Many children with Klippel-Feil syndrome do not need surgery. Depending on your child’s symptoms, their treatment may include:

• Physical therapy to strengthen the muscles in the neck and shoulders and improve their range of motion 
• Pediatric rehabilitation medicine to maximize function
• A cervical collar or brace to stabilize the spine
• Ibuprofen (Advil) or other medication to reduce pain
• Regular monitoring to detect any changes in the neck or nerves
• Treatment of related conditions, such as hearing loss, scoliosis, or heart or kidney disease

If your child’s cervical spine is unstable, or if they have nerve damage, they may need surgery to stabilize the spine and decompress the affected nerves.
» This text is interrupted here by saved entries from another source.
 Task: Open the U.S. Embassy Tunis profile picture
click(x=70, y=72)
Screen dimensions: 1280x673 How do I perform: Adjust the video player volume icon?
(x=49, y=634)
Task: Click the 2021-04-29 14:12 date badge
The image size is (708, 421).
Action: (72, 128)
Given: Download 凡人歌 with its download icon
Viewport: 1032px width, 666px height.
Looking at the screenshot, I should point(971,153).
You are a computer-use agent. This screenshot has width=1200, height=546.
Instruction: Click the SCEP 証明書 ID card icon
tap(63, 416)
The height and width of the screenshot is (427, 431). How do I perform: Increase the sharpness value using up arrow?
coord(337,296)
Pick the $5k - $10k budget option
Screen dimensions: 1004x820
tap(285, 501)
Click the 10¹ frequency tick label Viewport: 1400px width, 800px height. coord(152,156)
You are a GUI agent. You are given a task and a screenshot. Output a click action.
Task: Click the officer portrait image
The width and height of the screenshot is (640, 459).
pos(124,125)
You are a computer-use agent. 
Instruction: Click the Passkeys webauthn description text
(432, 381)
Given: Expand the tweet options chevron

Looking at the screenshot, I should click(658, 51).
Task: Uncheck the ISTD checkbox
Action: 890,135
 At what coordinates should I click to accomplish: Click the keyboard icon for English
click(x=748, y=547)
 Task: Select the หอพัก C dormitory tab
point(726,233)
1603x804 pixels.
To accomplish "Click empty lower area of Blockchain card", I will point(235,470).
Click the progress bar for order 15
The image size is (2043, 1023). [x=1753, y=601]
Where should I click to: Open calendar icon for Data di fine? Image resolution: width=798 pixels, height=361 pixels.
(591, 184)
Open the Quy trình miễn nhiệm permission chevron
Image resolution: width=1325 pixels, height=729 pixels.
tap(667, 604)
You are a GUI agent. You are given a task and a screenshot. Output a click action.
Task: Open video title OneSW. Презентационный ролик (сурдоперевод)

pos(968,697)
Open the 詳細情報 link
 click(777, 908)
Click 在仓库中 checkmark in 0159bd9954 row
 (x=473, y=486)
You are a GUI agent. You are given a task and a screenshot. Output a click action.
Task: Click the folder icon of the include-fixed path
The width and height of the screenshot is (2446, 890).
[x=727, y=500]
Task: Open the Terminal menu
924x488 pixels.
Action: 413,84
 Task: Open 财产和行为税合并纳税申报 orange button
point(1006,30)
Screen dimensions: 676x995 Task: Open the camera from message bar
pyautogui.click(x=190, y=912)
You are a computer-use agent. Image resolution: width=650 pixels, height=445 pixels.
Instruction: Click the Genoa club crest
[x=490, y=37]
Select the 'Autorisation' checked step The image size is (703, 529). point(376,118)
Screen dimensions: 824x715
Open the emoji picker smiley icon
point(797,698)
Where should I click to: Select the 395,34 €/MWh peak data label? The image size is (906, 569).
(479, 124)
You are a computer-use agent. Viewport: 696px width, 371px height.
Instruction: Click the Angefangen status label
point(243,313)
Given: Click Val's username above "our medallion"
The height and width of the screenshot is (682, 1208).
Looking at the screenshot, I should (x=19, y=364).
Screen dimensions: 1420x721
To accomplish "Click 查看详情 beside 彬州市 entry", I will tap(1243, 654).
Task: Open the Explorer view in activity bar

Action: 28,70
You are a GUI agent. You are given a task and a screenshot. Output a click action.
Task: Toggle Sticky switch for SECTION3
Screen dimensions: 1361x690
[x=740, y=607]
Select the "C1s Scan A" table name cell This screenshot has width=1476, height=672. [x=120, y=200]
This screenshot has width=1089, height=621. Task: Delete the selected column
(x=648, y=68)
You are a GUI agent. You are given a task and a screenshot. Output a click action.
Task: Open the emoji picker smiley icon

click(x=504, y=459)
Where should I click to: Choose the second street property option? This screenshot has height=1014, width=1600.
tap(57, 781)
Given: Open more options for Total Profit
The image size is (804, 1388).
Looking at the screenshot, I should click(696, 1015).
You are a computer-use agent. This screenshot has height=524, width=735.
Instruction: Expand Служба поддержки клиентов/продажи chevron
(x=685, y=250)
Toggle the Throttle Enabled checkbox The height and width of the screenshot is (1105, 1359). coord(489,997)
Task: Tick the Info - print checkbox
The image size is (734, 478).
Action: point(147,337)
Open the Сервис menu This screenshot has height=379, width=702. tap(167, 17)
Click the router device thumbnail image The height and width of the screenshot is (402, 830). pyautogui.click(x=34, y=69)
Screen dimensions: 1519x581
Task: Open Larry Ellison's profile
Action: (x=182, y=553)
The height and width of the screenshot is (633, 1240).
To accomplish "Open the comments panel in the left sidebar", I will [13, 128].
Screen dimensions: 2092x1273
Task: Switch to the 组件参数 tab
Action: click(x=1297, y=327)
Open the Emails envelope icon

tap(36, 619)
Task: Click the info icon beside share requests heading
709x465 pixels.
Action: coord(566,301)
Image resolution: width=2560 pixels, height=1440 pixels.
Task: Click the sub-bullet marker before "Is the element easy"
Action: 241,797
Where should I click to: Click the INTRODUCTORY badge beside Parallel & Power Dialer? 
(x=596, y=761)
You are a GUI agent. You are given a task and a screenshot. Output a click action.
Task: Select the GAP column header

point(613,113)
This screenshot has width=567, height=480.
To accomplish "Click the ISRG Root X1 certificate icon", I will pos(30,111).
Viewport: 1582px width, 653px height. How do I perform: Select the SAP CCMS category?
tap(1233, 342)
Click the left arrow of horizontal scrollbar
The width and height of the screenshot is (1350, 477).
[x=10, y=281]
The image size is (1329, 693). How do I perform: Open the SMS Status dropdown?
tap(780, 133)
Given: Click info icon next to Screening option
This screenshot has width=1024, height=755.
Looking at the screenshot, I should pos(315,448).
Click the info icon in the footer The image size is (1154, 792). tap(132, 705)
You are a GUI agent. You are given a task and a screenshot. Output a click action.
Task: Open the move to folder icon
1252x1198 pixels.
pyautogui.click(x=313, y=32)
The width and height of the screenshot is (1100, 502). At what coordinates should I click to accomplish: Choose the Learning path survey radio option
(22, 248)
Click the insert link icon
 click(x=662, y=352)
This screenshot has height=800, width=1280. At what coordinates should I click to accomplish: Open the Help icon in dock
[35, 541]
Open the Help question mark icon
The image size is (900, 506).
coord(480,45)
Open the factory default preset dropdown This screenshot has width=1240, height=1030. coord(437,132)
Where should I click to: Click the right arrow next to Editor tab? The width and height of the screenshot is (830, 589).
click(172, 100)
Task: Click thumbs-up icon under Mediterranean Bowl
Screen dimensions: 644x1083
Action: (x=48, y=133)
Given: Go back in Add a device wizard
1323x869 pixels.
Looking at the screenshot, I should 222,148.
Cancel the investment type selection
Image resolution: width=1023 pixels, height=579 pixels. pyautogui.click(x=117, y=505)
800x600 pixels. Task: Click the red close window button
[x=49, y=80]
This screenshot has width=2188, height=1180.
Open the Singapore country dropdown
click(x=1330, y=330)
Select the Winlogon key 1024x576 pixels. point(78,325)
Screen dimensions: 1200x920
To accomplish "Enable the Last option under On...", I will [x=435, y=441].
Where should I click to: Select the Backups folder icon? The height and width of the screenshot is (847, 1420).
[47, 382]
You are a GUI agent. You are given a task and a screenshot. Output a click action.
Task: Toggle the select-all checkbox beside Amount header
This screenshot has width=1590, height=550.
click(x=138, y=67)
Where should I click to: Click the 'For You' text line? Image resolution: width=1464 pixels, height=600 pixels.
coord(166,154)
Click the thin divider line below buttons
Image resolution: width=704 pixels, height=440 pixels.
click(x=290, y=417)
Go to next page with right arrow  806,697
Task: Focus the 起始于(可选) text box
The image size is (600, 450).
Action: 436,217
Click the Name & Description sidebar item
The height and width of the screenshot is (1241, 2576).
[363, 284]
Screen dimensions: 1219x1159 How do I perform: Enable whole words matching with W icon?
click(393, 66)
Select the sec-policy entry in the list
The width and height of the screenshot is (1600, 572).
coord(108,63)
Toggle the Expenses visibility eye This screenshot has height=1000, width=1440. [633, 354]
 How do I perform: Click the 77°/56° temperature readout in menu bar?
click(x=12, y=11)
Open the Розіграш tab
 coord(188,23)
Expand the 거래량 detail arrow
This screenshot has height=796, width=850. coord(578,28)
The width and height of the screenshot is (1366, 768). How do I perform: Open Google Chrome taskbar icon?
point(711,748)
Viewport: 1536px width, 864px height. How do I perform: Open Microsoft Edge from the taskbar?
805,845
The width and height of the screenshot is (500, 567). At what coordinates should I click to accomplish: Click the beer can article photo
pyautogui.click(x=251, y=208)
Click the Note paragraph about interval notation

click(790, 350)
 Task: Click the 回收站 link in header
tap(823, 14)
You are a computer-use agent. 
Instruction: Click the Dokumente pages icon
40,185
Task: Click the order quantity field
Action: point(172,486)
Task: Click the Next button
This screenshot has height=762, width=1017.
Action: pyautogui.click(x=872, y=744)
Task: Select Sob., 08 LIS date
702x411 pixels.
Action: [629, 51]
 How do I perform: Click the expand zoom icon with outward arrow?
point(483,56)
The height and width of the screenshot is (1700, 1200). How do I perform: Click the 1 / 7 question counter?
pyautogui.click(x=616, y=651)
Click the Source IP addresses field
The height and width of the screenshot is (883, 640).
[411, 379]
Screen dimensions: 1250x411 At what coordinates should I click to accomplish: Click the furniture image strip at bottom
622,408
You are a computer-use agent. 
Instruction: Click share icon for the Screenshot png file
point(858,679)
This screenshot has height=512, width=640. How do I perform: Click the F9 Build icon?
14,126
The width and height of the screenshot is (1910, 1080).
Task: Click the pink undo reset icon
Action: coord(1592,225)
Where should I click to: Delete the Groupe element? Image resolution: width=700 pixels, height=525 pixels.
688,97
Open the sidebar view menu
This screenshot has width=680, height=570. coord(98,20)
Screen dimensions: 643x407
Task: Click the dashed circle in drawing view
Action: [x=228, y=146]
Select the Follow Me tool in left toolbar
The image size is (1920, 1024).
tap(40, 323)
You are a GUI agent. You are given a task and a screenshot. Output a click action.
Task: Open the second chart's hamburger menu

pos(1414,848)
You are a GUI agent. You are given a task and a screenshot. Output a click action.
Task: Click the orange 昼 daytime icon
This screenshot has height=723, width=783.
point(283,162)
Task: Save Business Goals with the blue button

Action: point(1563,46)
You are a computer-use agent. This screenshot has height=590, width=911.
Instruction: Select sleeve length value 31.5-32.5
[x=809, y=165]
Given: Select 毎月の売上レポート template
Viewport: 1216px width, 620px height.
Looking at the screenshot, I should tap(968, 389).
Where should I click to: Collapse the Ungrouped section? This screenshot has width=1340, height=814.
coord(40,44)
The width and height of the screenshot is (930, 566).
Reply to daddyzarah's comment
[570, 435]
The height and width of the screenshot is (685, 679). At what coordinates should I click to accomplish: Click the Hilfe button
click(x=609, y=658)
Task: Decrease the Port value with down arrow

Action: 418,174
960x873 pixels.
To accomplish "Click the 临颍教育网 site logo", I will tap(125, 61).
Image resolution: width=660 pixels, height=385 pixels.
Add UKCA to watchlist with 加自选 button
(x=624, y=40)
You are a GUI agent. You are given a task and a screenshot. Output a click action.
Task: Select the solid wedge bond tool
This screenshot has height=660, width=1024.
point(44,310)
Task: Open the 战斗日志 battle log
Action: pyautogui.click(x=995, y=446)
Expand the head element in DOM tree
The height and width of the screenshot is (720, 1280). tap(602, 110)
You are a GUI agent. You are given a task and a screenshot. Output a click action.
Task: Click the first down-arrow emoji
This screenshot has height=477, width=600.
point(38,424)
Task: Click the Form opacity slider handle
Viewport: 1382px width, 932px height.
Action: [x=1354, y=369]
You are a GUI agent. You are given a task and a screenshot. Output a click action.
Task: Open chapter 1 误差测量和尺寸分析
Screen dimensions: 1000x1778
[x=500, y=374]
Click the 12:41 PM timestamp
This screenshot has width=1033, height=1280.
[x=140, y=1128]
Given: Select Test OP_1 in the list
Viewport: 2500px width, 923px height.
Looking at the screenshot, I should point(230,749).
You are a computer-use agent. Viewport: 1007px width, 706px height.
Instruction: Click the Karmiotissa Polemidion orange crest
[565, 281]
Many children with Klippel-Feil syndrome live active, independent lives, and many participate in sports. If the vertebrae in your child’s neck are fused, they should avoid sports that put them at risk of falls or collisions. Your child’s doctor can tell you which sports are safe for your child based on which vertebrae are affected.

As they get older, some people who have had cervical spinal fusion develop osteoarthritis in the neck and upper back, spinal stenosis (narrowing of the canal that protects the spinal cord), or disk degeneration. It is therefore important to have regular follow-up care so your child’s care team can monitor their health and address any issues that arise.

The Complex Cervical Spine Program at Boston Children’s Hospital treats infants, children, and young adults with Klippel-Feil syndrome and other rare cervical spine abnormalities. As the first and largest multidisciplinary program of its kind in the country, we combine expertise in neurology, neurosurgery, and orthopedic surgery to deliver the safest patient care and the best outcomes.

The Pediatric Rehabilitation Medicine Program develops intervention and rehabilitation strategies for children with Klippel-Feil syndrome to help them achieve function and independence. By working with patients and families to understand how their condition affects their quality of life, we’re able to develop therapy and interventions to help them meet their goals. We also work with closely with other specialists involved in a child’s care to ensure their rehabilitation plan is safe, effective, and appropriate to their needs.